Isaac Edward MORSE, Congress, LA (1809-1866)

1809-1866

MORSE, Isaac Edward, a Representative from Louisiana; born in Attakapas, La., May 22, 1809; attended school in Elizabethtown, N.J., and the Norwich (Vt.) Military Academy, and was graduated from Harvard University in 1829; studied law; was admitted to the bar and practiced in New Orleans, La., and St.
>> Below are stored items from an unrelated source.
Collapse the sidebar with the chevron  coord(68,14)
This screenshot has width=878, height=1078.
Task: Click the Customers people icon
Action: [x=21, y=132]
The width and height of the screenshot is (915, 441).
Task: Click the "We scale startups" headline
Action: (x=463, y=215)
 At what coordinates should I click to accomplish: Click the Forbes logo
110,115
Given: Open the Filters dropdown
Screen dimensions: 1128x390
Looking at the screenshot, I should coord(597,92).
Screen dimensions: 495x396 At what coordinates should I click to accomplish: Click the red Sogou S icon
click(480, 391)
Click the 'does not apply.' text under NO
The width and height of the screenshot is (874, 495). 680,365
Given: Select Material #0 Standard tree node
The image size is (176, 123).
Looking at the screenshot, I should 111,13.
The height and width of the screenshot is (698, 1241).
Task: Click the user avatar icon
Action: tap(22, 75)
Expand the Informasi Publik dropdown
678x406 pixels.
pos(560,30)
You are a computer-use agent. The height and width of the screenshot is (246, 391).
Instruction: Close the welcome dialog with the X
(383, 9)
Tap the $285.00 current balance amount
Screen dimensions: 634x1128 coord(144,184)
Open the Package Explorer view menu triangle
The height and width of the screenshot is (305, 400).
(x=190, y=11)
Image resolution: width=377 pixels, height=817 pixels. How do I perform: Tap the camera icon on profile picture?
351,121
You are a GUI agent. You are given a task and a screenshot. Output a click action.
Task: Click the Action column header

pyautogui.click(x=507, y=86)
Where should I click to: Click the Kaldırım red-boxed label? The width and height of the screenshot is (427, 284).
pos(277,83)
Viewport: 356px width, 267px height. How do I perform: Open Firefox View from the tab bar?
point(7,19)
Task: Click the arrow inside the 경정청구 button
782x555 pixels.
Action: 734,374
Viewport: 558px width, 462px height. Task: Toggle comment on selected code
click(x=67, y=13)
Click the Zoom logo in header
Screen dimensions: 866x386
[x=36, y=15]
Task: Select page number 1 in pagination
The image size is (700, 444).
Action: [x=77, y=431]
Martinville, La., 1835-1842; member of the State senate 1842-1844; elected as a Democrat to the Twenty-eighth Congress to fill the vacancy caused by the death of Peter E. Bossier; reelected to the Twenty-ninth, Thirtieth, and Thirty-first Congresses and served from December 2, 1844, to March 3, 1851; chairman, Committee on Private Land Claims (Thirty-first Congress); was an unsuccessful candidate for reelection in 1850 to the Thirty-second Congress; delegate to the Democratic National Convention in 1848; attorney general of Louisiana 1853-1855; appointed by President Pierce on December 2, 1856, one of two special commissioners to New Granada to negotiate concerning the transit of citizens, officers, soldiers, and seamen of the United States across the Isthmus of Panama; died in New Orleans, La., February 11, 1866; interment in Washington Cemetery.